Scuote la testa, come per liberarsi d un pensiero troppo pressante « Non so cosa stia accadendo. Ragionando a mente lucida, direi che siamo in una situazione terribile e che sta avvenendo la nostra distruzione. Direi che una catastrofe è avvenuta, e che ci troviamo alla fine dei giorni. Ma il cuore mi smentisce. Mi sento leggero, aereo e la speranza in me è forte come mai lo è stata. Provo una gioia incredibile, fuori luogo in queste buie ore »

Il suo tono è talmente appassionato e confidenziale che mi spaventa e comincio nuovamente a tremare tra le sue braccia forti e gentili. Lui deve indovinare la mia reazione, perché sorride e la sua voce diventa più carezzevole mentre termina il suo discorso, bellissimo e terribile, chiaro ed oscuro « Eowyn, Eowyn, Bianca Dama di Rohan, in questa ora, io non credo che alcuna oscurità possa durare. »

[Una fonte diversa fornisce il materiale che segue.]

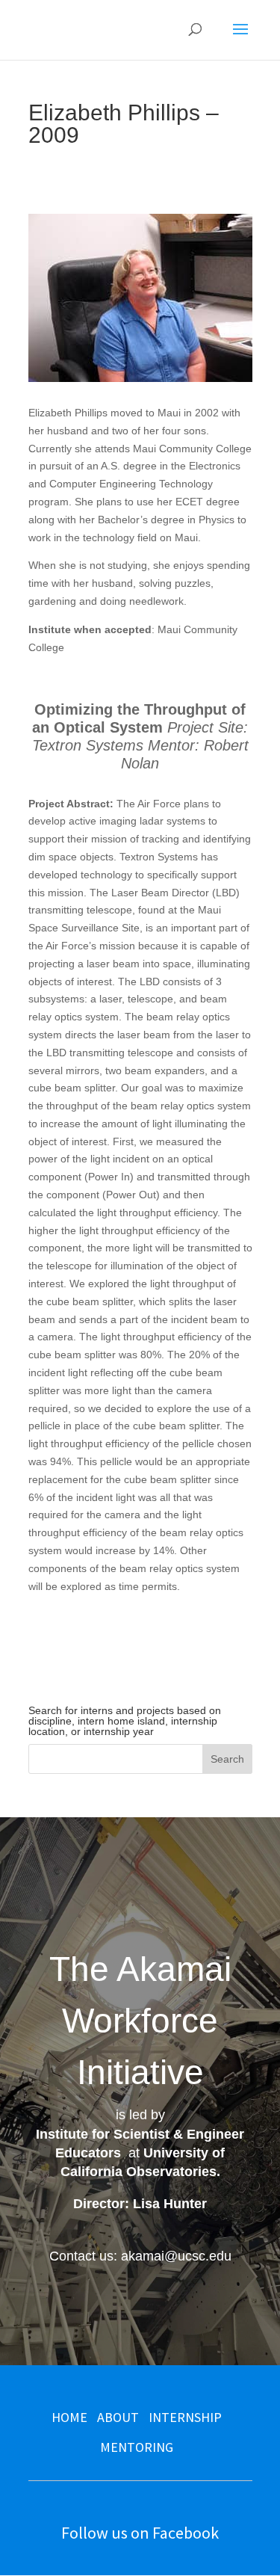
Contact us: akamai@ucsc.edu (140, 2256)
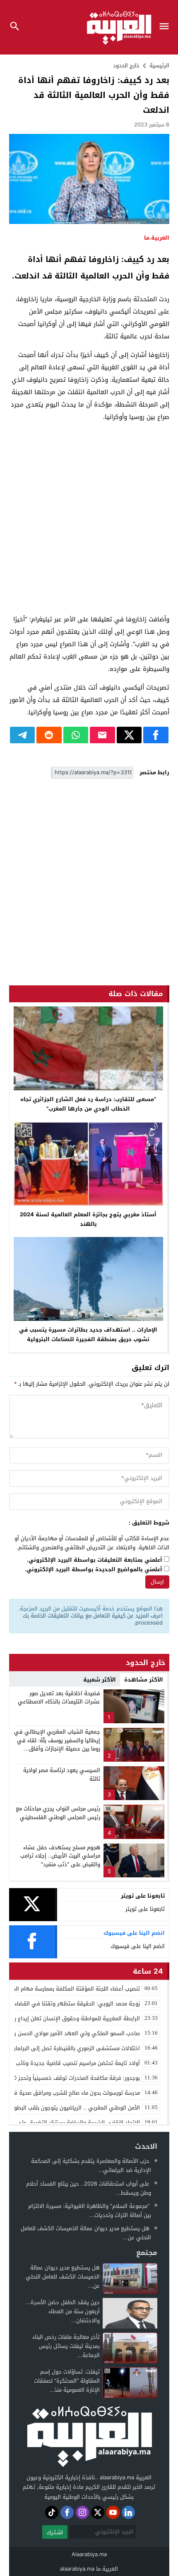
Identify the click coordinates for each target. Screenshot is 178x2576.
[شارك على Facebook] (155, 735)
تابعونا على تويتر (145, 1909)
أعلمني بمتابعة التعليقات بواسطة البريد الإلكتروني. (94, 1560)
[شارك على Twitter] (129, 735)
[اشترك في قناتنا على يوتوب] (113, 2512)
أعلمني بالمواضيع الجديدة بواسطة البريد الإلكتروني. (93, 1569)
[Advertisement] (89, 518)
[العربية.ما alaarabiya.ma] (89, 2435)
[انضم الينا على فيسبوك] (67, 2512)
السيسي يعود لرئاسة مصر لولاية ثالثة (61, 1774)
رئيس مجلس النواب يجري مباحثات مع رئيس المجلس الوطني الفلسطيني (58, 1812)
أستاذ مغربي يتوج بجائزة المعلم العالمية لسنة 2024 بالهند (88, 1219)
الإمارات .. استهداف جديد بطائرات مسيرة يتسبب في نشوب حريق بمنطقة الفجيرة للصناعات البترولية (88, 1334)
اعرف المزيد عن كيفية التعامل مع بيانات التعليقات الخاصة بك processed (93, 1619)
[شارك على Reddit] (49, 735)
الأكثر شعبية (99, 1680)
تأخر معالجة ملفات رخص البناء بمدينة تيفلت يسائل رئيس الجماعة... (66, 2346)
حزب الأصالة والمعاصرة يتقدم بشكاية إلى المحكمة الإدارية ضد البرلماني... (91, 2165)
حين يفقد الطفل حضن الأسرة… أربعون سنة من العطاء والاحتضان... (63, 2311)
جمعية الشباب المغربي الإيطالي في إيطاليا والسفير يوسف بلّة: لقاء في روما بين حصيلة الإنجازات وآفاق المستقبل (57, 1745)
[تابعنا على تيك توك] (51, 2512)
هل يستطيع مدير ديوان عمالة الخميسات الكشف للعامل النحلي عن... (86, 2233)
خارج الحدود (126, 65)
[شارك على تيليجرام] (22, 735)
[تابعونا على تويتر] (97, 2512)
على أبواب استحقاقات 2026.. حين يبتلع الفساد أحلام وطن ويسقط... (88, 2188)
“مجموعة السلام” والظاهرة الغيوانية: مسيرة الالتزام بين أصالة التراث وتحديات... (89, 2210)
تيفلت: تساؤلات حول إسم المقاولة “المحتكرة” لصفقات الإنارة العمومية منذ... (67, 2381)
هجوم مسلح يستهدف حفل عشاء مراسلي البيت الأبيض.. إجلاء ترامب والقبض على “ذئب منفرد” (60, 1856)
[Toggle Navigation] (166, 27)
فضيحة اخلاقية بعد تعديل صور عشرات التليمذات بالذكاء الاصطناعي (59, 1697)
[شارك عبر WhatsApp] (76, 735)
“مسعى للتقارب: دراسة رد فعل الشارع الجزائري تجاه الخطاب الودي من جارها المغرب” (88, 1104)
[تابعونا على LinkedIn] (128, 2512)
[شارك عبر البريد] (102, 735)
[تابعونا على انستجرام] (82, 2512)
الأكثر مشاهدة (143, 1680)
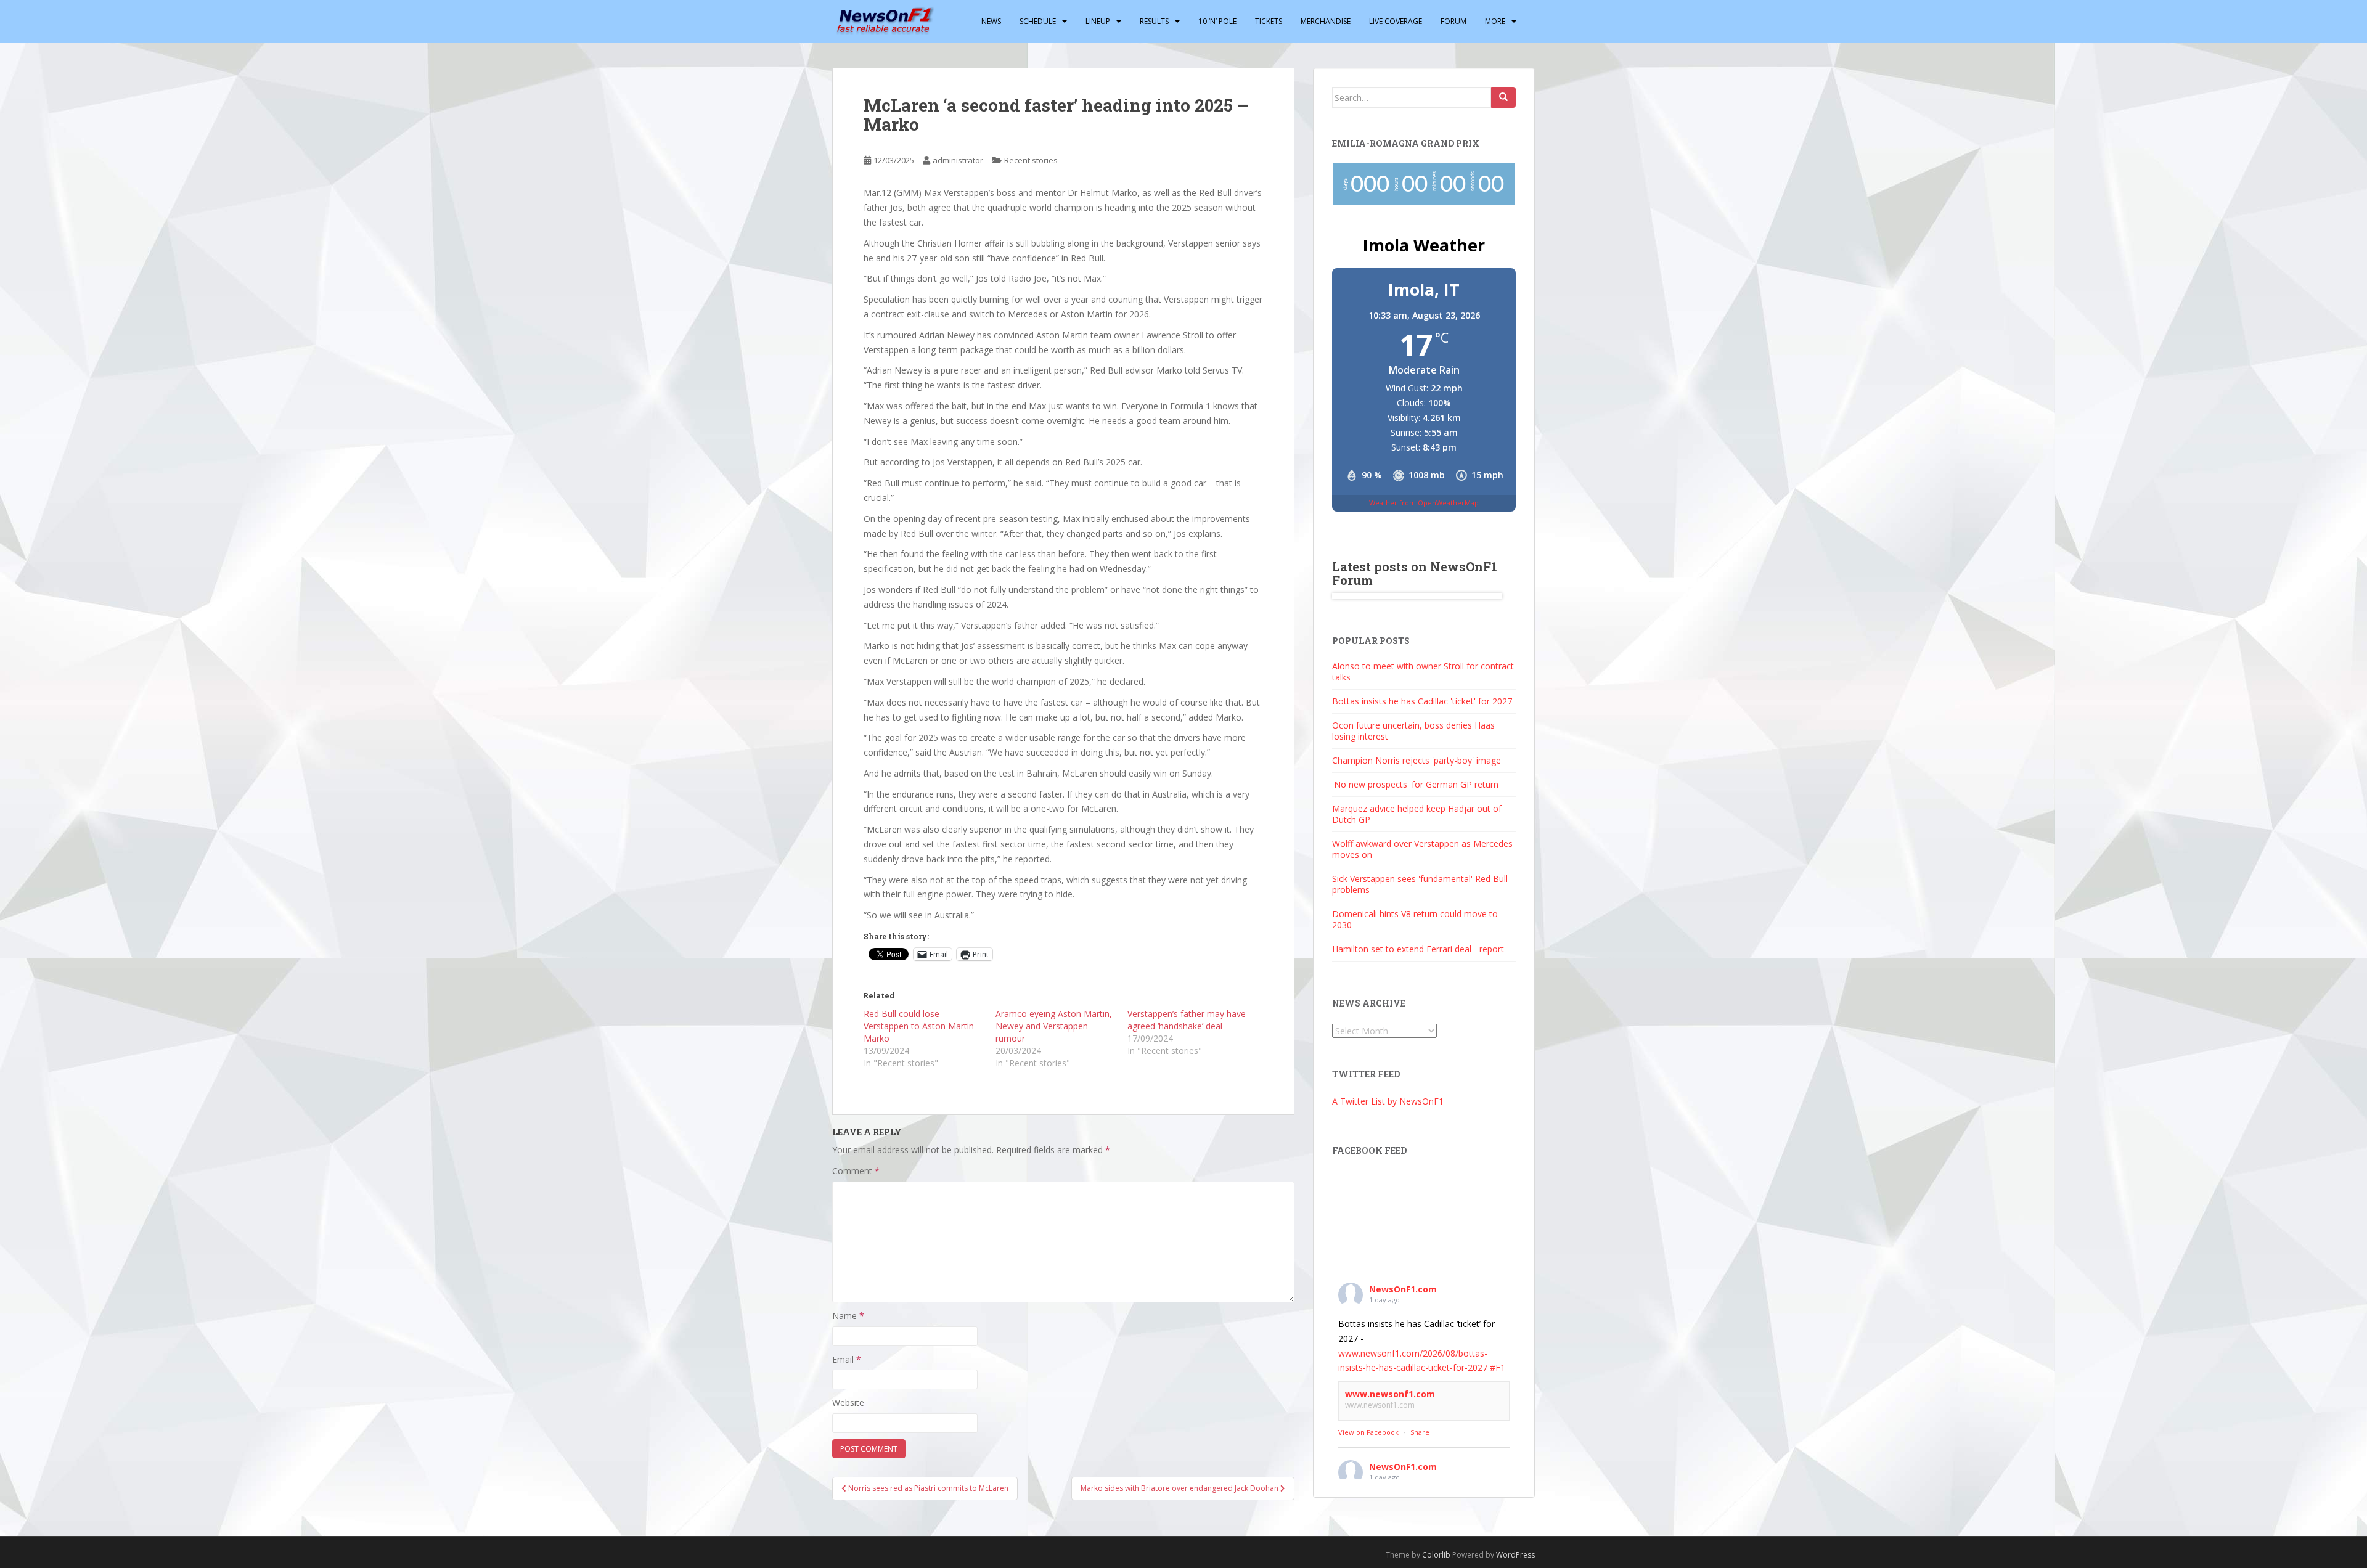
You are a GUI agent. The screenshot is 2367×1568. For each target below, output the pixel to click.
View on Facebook (1368, 1432)
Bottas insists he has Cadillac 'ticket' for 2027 (1422, 701)
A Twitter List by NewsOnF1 (1388, 1101)
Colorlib (1436, 1555)
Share (1419, 1432)
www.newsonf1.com (1390, 1394)
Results (1154, 21)
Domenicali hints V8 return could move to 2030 (1415, 919)
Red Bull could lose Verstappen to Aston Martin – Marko (922, 1026)
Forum (1453, 21)
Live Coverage (1395, 21)
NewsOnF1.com (1403, 1289)
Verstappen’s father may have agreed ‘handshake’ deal (1186, 1020)
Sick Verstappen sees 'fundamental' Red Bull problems (1420, 884)
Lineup (1097, 21)
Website (848, 1402)
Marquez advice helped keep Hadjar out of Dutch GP (1417, 813)
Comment (856, 1171)
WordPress (1515, 1555)
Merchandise (1326, 21)
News (991, 21)
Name (848, 1315)
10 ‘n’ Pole (1217, 21)
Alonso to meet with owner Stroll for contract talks (1423, 671)
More (1495, 21)
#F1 (1497, 1367)
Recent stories (1031, 160)
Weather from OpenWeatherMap (1424, 502)
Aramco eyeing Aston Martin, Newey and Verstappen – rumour (1053, 1026)
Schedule (1038, 21)
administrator (958, 160)
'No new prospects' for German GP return (1415, 784)
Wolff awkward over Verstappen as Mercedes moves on (1422, 849)
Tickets (1268, 21)
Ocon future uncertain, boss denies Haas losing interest (1413, 730)
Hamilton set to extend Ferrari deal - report (1418, 949)
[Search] (1503, 97)
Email (846, 1359)
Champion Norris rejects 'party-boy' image (1416, 760)
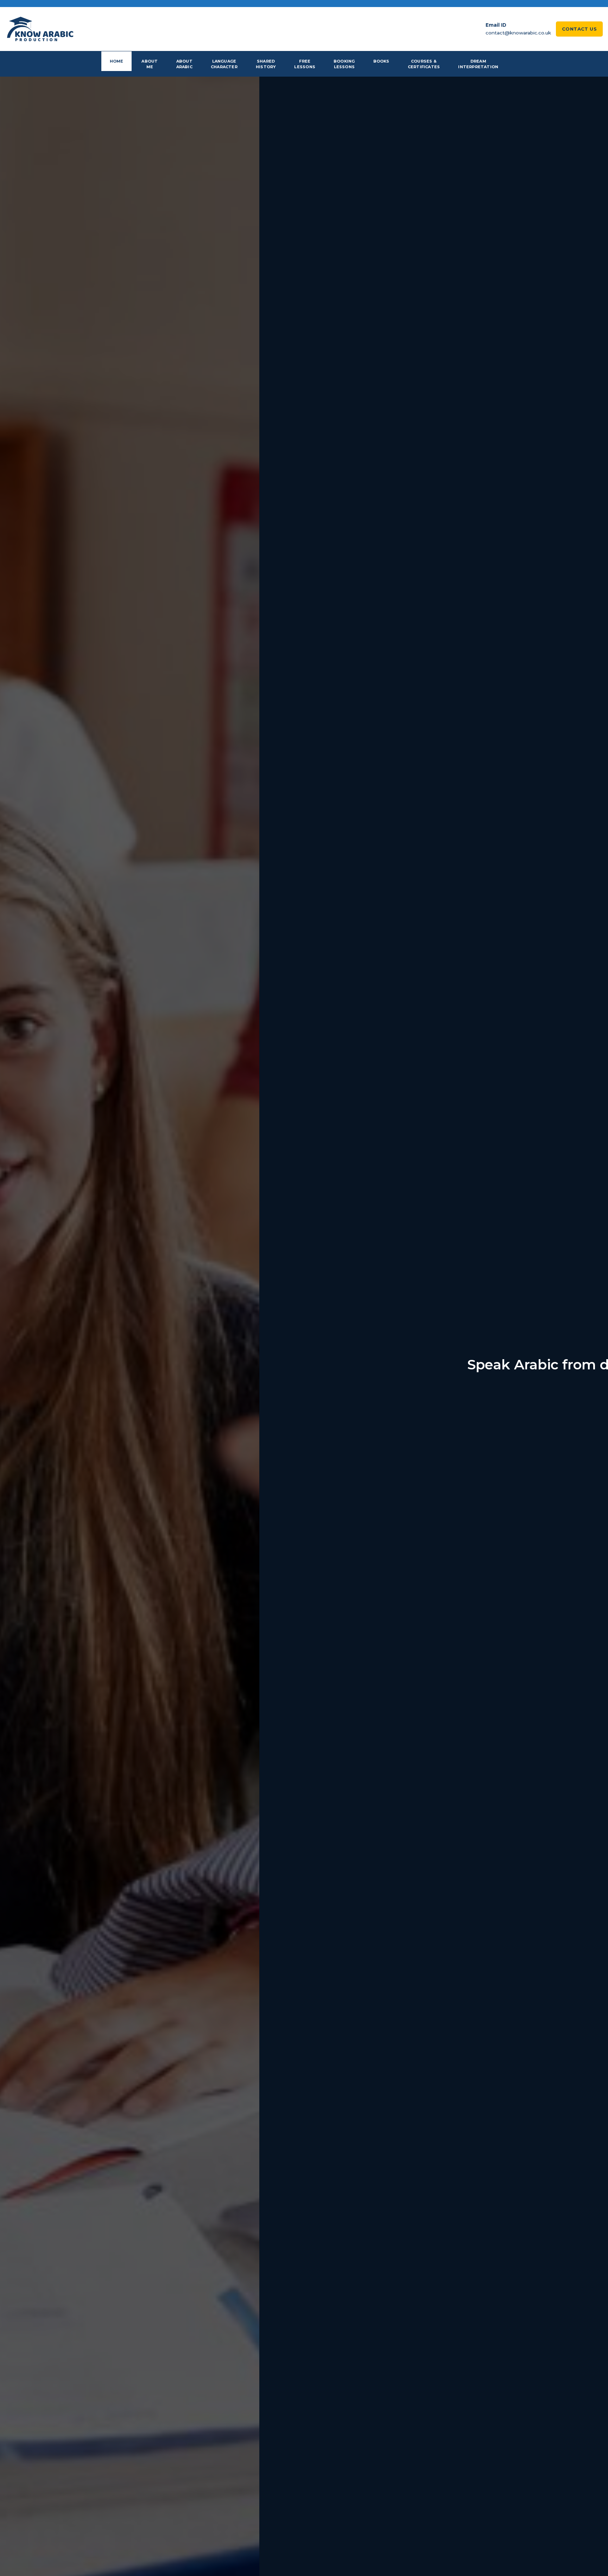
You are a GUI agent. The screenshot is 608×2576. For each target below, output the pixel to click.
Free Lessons (304, 64)
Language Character (224, 64)
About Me (149, 64)
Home (117, 61)
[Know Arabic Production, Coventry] (40, 29)
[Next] (587, 1364)
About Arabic (184, 64)
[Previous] (21, 1364)
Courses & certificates (424, 64)
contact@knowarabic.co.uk (518, 33)
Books (381, 61)
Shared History (266, 64)
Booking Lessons (344, 64)
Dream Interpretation (478, 64)
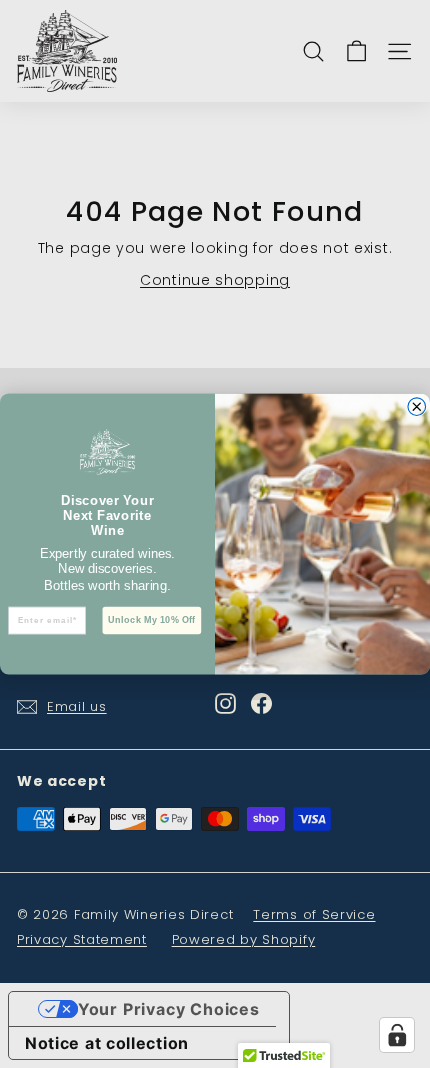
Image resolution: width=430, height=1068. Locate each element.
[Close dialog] (417, 407)
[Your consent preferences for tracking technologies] (397, 1035)
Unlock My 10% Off (152, 620)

Detto questo, egli si sporge verso di me e mi bacia la fronte. Sento il mio cuore palpitare intensamente al contatto della mia pelle contro le sue labbra tiepide e morbide. Anche io improvvisamente mi sento leggera e al sicuro da qualunque malvagità.

Appena scosta le labbra dalla mia fronte, sento un vuoto nel cuore che non riesco a spiegarmi, ma continua ad abbracciarmi. Restiamo così a lungo anche se non saprei dire per quanto esattamente.

Improvvisamente, il vento riprende a soffiare, freddo ed inesorabile, scompigliando e mescolando i nostri capelli, come in un’onda di colore. Le nubi si spostano e il sole ricompare all’orizzonte. Dalle mura, insieme A sire Faramir, vedo le acque del fiume Anduin brillare come argento e cristallo alla luce crescente.

Non so cosa sia accaduto, ma guardo l’uomo accanto a me, poco prima che si congedi, e sento inesplicabilmente che avremo presto buone notizie.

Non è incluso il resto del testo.